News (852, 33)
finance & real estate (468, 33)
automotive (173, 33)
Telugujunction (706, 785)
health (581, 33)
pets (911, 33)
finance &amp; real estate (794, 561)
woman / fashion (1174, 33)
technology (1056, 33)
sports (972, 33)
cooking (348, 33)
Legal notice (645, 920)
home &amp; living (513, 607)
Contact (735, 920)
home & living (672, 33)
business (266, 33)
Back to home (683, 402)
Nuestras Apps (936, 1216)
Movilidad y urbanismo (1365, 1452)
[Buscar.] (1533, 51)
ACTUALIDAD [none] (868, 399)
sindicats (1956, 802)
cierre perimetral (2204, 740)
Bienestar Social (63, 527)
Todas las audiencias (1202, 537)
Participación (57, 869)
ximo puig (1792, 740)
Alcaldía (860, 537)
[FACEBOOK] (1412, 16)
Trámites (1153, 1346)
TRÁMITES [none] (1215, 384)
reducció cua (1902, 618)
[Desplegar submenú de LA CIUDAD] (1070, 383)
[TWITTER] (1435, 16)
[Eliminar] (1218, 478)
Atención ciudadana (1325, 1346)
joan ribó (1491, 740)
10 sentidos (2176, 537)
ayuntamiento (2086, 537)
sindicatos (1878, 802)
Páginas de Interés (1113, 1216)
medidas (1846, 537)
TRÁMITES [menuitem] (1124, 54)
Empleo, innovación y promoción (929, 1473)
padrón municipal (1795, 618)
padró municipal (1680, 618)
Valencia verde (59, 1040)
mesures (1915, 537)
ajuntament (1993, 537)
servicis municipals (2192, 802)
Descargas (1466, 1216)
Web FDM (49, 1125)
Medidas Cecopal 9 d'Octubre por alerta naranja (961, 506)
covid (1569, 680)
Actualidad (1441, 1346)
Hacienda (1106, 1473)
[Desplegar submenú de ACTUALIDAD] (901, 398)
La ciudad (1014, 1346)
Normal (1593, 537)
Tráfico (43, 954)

* _Exercise prompt_:
In the records above, find each line that mentions the word "estate", and copy it.

* _Exercise result_:
finance & real estate (468, 33)
finance &amp; real estate (794, 561)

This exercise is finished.